Read More One of the laws that Congress passed is Section 212(a)(4)(a) of the Immigration and Nationality Act (aka 8 U.S.C. § 1182(a)(4)), which states that people who plan to move to the United States must prove that they have sufficient resources that they will not be dependent on American taxpayers to survive:

(a) Classes of aliens ineligible for visas or admission. Except as otherwise provided in this chapter, aliens who are inadmissible under the following paragraphs are ineligible to receive visas and ineligible to be admitted to the United States:

[snip]

(4) Public charge

(A) In general

Any alien who, in the opinion of the consular officer at the time of application for a visa, or in the opinion of the Attorney General at the time of application for admission or adjustment of status, is likely at any time to become a public charge is inadmissible.

There are some specific details, but that’s the gist, and some form or another of this requirement has been part of federal law since at least the 1880s (although Massachusetts was already requiring it in the 1600s).
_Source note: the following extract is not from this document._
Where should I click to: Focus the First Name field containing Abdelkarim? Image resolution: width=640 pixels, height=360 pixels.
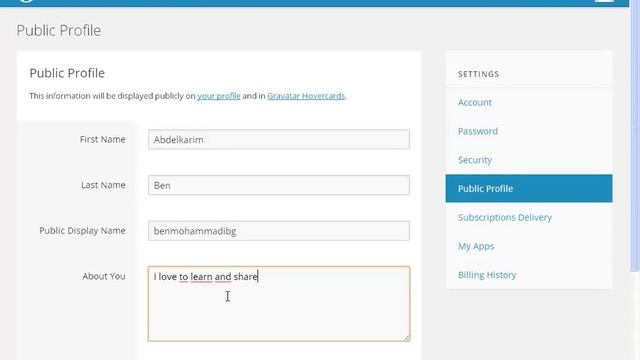pyautogui.click(x=279, y=140)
This is not a suggestion. It is the law. My parents had to comply with it when they came here in the 1950s.

The “public charge rule” is not the law. It is a guideline that the Trump administration put into effect based upon the law. As The Epoch Times explained,

Left-wing advocacy organizations have attacked any attempt to formally define “public charge” as being cruel and xenophobic, and aimed at drastically curtailing the flow of immigrants to the United States. But the lengths to which the new regulation will go remain to be seen.

In other words, leftists think it’s mean to deprive American taxpayers of providing instant welfare for people who come here illegally from other countries, and (and this is important) who are not escaping war or genocide. They just understandably prefer America to their own mismanaged and impoverished homelands.

Immediately after Trump put the rule in place, leftists sued and a lower court issued an injunction last year saying the rule wasn’t fair. The Supreme Court stayed that rule and will be reviewing it. The Biden administration refuses to defend the rule and the 14 states are saying that they would like to file briefs with the Supreme Court to support the rule.

But here’s where I’m confused: The rule is simply a reflection of the law. What’s really at issue here is that the Biden administration, by throwing open America’s southern border to all comers, the vast majority of whom will require welfare, is violating the law, including 8 U.S.C. § 1182(a)(4). I truly don’t understand the obsessive attention to rules, which are just reflections of legislative acts, when the Biden administration has thrown the entire Immigration Code out the window.

Presidential discretion gives the president some leeway in determining how to dedicate resources to enforcing properly passed laws. However, there is nothing in the Constitution or the laws of the United States that gives the President the right to break the laws.

Or maybe, when you’re President Biden or President Obama, or Hunter Biden, the laws just don’t apply to you. Keep that thought in mind when President Biden follows through on his promise to issue a series of Executive Orders that, I can guarantee you, will run afoul of the clear language in the Second Amendment.